Reproduce the following rows word for word, omitting the pictures from your response.

◆ ◆ ◆ ◆ ◆ ◆ ◆

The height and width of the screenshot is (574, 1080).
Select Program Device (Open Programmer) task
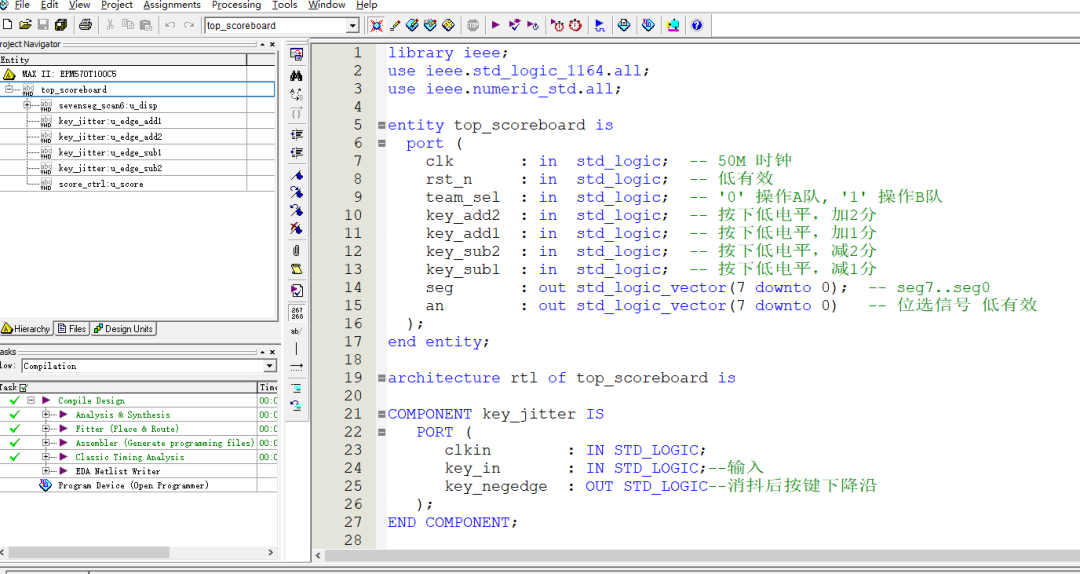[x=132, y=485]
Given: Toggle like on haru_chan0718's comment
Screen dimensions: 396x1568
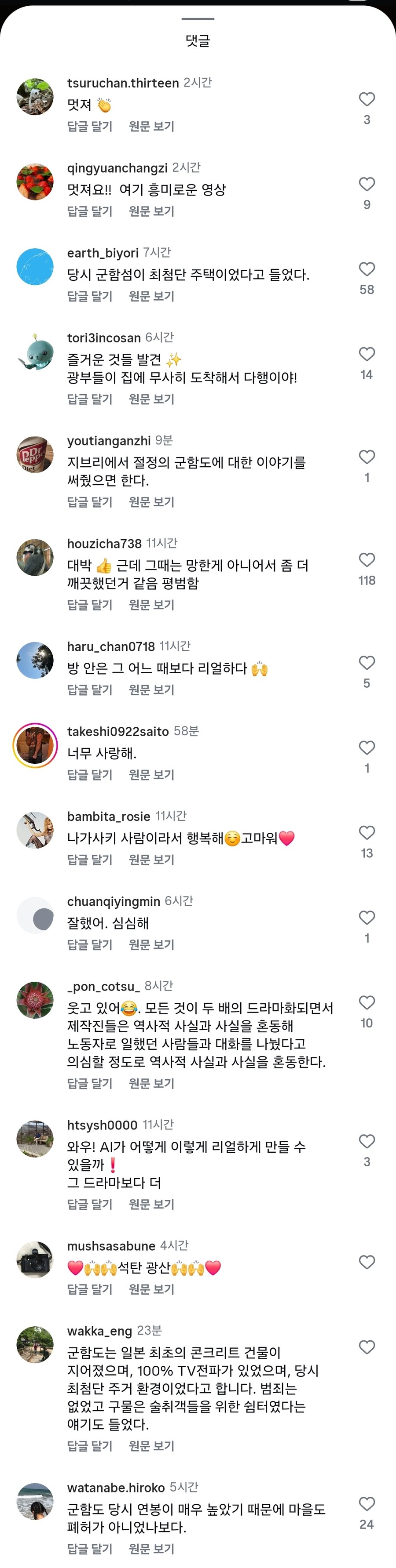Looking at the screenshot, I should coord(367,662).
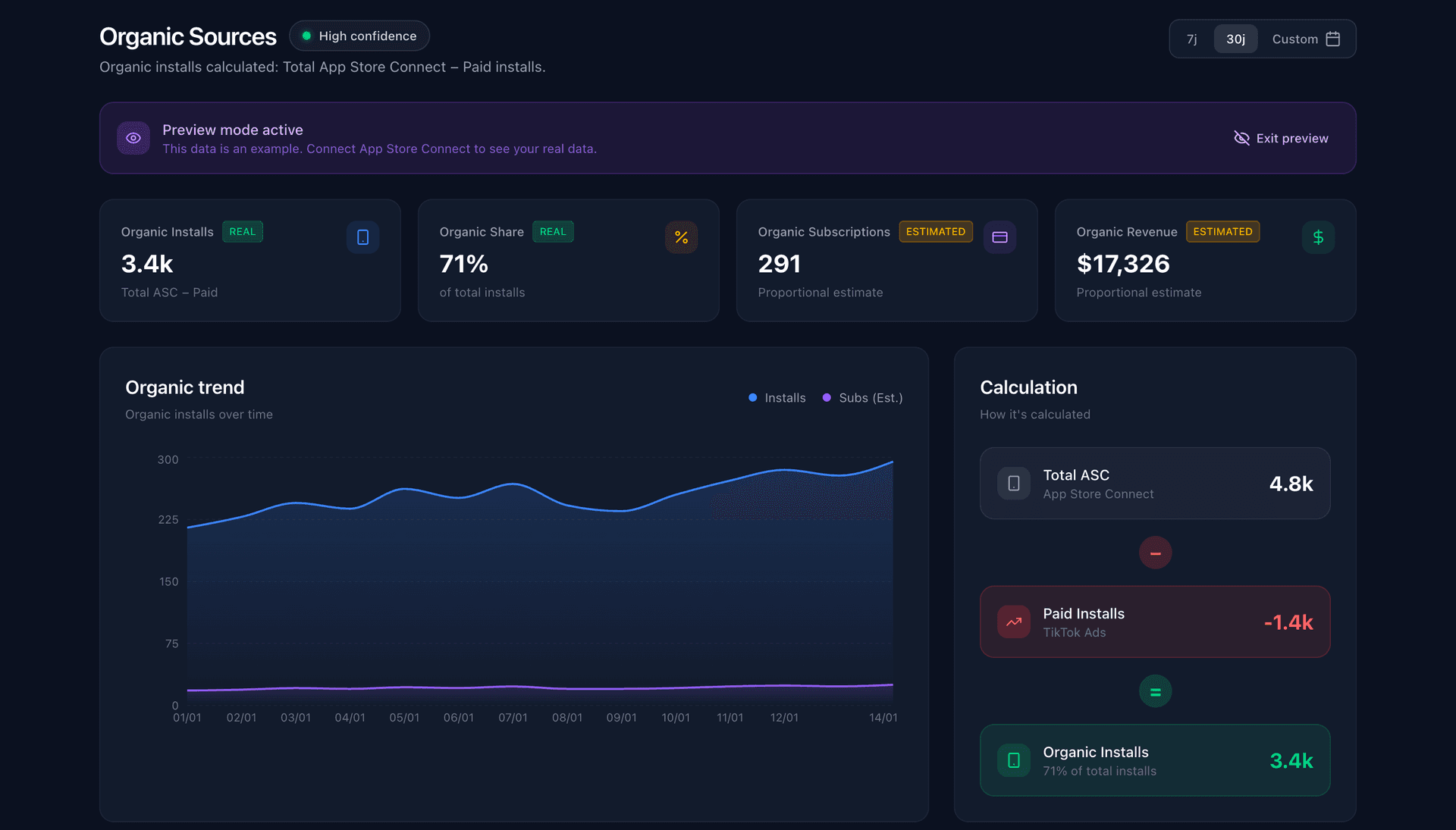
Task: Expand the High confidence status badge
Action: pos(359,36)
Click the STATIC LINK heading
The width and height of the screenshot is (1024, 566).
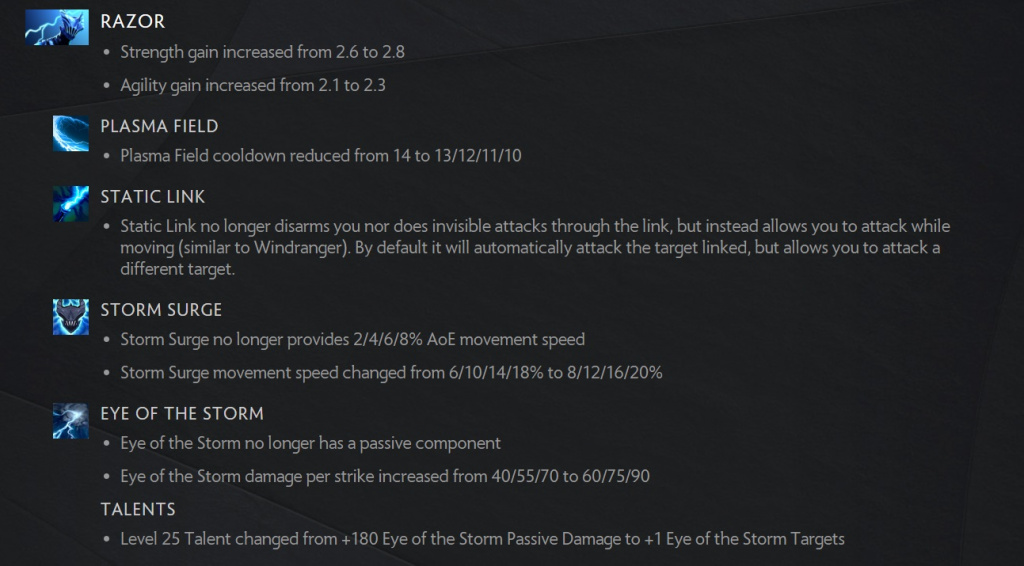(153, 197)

◆ ◆ ◆ ◆ ◆ ◆ ◆

# COMPLETE OUTPUT
The height and width of the screenshot is (574, 1080).
Select Program Device (Open Programmer) task
[x=132, y=485]
Given: Toggle like on haru_chan0718's comment
Screen dimensions: 396x1568
Looking at the screenshot, I should coord(367,662).
Task: Expand the High confidence status badge
Action: pos(359,36)
Click the STATIC LINK heading
The width and height of the screenshot is (1024, 566).
(153, 197)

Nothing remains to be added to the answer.